Der Verkauf von Schmuck, Möbeln und Mode hat sich als Flop erwiesen. Rückt nun wieder das Porzellan in den Vordergrund?

Das Porzellan ist ja im Vordergrund, wir machen zwischen 85 und 90 Prozent des Umsatzes damit. Die neuen Geschäfte haben sich bislang nicht so stark entwickelt wie erhofft - deshalb auch die Probleme. Porzellan wird das Kerngeschäft bleiben.

Die Verluste der GmbH sind bekannt, der Abschluss für den Meissen-Konzern steht noch an. Ihre Erwartungen?

In Kürze wird der Abschluss vorliegen, wir erwarten da einen etwas höheren Umsatz und dass das Defizit dort nicht ganz so groß ausfällt. Der Umsatz wird für 2014 für den Konzern bei etwa 41 Millionen Euro liegen, der Jahresfehlbetrag bei etwa 11 Millionen Euro. Bei der Einzelgesellschaft ist die Beteiligung an der italienischen Tochter abgebildet - wenn ich da eine Abwertung vornehme, schlägt das bei der Einzelgesellschaft voll zu Buche.

Sind nach dem Verlust zusätzliche Steuergelder notwendig?

Nein.

Die Strategie des Ex-Geschäftsführers Christian Kurtzke, Meissen zu einem Luxuskonzern umbauen zu wollen, ist also gescheitert?

Der Umstand, dass wir in dem Maße Bilanzkorrekturen vornehmen mussten, bestätigt natürlich, dass es nicht so gelaufen ist wie geplant.
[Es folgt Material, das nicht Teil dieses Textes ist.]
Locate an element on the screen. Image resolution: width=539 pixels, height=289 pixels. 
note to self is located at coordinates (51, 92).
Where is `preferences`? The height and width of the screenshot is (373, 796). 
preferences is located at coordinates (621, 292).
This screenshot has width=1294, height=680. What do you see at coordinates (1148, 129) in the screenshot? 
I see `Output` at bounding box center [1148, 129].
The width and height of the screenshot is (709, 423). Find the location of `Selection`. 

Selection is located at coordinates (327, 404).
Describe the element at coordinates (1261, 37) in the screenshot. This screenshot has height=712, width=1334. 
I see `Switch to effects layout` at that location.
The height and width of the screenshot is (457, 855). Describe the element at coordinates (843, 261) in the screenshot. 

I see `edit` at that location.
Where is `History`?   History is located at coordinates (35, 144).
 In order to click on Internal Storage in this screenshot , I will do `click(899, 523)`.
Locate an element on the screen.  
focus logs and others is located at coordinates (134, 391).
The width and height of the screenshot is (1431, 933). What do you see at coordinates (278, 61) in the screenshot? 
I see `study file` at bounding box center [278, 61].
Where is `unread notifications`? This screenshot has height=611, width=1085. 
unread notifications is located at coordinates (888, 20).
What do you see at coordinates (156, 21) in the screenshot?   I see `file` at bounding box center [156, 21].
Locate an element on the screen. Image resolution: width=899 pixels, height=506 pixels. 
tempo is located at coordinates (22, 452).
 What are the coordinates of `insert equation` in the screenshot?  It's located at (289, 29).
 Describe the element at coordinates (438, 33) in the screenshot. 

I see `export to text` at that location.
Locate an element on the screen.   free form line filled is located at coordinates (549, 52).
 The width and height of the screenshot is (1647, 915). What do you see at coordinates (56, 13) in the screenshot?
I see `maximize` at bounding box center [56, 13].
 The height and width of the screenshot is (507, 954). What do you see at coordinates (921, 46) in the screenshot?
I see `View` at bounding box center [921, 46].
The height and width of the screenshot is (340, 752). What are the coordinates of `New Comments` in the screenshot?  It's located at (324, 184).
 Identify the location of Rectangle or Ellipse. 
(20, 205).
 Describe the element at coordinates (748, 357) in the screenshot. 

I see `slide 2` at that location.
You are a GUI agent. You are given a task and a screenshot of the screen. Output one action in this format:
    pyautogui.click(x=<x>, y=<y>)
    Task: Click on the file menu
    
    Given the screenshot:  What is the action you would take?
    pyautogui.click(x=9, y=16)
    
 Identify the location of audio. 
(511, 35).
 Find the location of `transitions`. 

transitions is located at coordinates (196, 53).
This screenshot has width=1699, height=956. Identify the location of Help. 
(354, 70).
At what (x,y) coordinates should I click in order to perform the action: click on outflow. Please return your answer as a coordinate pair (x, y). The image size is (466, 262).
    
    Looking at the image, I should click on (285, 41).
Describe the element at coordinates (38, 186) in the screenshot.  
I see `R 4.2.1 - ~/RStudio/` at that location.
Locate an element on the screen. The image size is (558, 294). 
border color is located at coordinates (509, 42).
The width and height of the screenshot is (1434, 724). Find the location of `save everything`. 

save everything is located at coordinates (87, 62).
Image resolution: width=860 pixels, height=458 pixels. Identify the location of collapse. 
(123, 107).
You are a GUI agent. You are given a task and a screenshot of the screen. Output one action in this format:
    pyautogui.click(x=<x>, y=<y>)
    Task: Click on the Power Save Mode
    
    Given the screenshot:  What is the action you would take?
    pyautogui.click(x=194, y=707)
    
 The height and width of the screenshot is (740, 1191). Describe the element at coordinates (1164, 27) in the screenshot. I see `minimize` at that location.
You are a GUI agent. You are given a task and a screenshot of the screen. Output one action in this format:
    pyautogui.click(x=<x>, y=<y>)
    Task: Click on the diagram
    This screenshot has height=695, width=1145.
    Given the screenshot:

ZUR PERSON:  Der Volkswirt und Unternehmensberater Tillmann Blaschke ist seit November 2014 Geschäftsführer der Staatlichen Porzellan-Manufaktur Meissen GmbH. Ihm soll ein zweiter Geschäftsführer zur Seite gestellt werden, nach dem derzeit gesucht wird. Aktuell beschäftigt die Porzellan-Manufaktur Meissen rund 670 Mitarbeiter - inklusive Auszubildende.